SUPPLIED ENTRIES:
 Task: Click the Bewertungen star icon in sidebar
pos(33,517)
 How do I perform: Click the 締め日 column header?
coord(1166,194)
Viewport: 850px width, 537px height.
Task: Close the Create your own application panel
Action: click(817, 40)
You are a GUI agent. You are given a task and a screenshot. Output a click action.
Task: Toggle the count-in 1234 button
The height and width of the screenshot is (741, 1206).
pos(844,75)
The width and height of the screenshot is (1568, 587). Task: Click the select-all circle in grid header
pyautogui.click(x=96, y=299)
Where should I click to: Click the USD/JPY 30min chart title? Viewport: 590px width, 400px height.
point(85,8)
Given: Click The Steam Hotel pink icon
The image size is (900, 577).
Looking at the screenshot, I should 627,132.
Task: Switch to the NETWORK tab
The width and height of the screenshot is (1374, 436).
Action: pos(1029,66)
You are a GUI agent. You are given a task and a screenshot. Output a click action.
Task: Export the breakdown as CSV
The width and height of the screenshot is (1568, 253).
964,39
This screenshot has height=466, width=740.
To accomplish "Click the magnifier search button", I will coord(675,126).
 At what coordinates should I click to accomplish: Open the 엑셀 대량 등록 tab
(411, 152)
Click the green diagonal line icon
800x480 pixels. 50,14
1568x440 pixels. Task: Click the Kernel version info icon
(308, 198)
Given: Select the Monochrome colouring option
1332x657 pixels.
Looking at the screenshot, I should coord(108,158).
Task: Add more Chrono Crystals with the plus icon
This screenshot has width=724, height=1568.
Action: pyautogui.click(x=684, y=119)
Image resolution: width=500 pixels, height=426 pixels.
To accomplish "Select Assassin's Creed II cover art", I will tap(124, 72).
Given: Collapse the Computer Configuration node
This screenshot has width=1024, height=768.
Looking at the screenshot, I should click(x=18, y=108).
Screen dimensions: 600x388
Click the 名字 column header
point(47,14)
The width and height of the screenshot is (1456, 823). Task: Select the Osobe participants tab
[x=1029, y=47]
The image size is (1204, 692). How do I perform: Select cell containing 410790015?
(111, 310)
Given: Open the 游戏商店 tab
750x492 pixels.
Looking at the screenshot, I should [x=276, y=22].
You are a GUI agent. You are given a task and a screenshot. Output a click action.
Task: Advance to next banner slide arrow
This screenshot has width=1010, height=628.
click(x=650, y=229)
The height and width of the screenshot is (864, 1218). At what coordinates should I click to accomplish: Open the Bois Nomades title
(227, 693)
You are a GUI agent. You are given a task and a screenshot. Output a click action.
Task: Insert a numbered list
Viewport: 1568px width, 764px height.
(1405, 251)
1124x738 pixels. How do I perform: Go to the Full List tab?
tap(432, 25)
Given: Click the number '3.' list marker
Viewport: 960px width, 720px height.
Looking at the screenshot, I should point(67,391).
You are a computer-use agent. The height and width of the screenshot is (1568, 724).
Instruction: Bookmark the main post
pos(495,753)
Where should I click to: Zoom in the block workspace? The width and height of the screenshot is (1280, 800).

INSTRUCTIONS FOR THE TASK: For each line in the listing, return it exactly as shown.

TASK RESULT:
 Task: Click the Bewertungen star icon in sidebar
pos(33,517)
 How do I perform: Click the 締め日 column header?
coord(1166,194)
Viewport: 850px width, 537px height.
Task: Close the Create your own application panel
Action: click(817, 40)
You are a GUI agent. You are given a task and a screenshot. Output a click action.
Task: Toggle the count-in 1234 button
The height and width of the screenshot is (741, 1206).
pos(844,75)
The width and height of the screenshot is (1568, 587). Task: Click the select-all circle in grid header
pyautogui.click(x=96, y=299)
Where should I click to: Click the USD/JPY 30min chart title? Viewport: 590px width, 400px height.
point(85,8)
Given: Click The Steam Hotel pink icon
The image size is (900, 577).
Looking at the screenshot, I should 627,132.
Task: Switch to the NETWORK tab
The width and height of the screenshot is (1374, 436).
Action: pos(1029,66)
You are a GUI agent. You are given a task and a screenshot. Output a click action.
Task: Export the breakdown as CSV
The width and height of the screenshot is (1568, 253).
964,39
This screenshot has height=466, width=740.
To accomplish "Click the magnifier search button", I will coord(675,126).
 At what coordinates should I click to accomplish: Open the 엑셀 대량 등록 tab
(411, 152)
Click the green diagonal line icon
800x480 pixels. 50,14
1568x440 pixels. Task: Click the Kernel version info icon
(308, 198)
Given: Select the Monochrome colouring option
1332x657 pixels.
Looking at the screenshot, I should coord(108,158).
Task: Add more Chrono Crystals with the plus icon
This screenshot has width=724, height=1568.
Action: pyautogui.click(x=684, y=119)
Image resolution: width=500 pixels, height=426 pixels.
To accomplish "Select Assassin's Creed II cover art", I will tap(124, 72).
Given: Collapse the Computer Configuration node
This screenshot has width=1024, height=768.
Looking at the screenshot, I should click(x=18, y=108).
Screen dimensions: 600x388
Click the 名字 column header
point(47,14)
The width and height of the screenshot is (1456, 823). Task: Select the Osobe participants tab
[x=1029, y=47]
The image size is (1204, 692). How do I perform: Select cell containing 410790015?
(111, 310)
Given: Open the 游戏商店 tab
750x492 pixels.
Looking at the screenshot, I should [x=276, y=22].
You are a GUI agent. You are given a task and a screenshot. Output a click action.
Task: Advance to next banner slide arrow
This screenshot has width=1010, height=628.
click(x=650, y=229)
The height and width of the screenshot is (864, 1218). At what coordinates should I click to accomplish: Open the Bois Nomades title
(227, 693)
You are a GUI agent. You are given a task and a screenshot. Output a click action.
Task: Insert a numbered list
Viewport: 1568px width, 764px height.
(1405, 251)
1124x738 pixels. How do I perform: Go to the Full List tab?
tap(432, 25)
Given: Click the number '3.' list marker
Viewport: 960px width, 720px height.
Looking at the screenshot, I should point(67,391).
You are a computer-use agent. The height and width of the screenshot is (1568, 724).
Instruction: Bookmark the main post
pos(495,753)
Where should I click to: Zoom in the block workspace? The width and height of the screenshot is (1280, 800).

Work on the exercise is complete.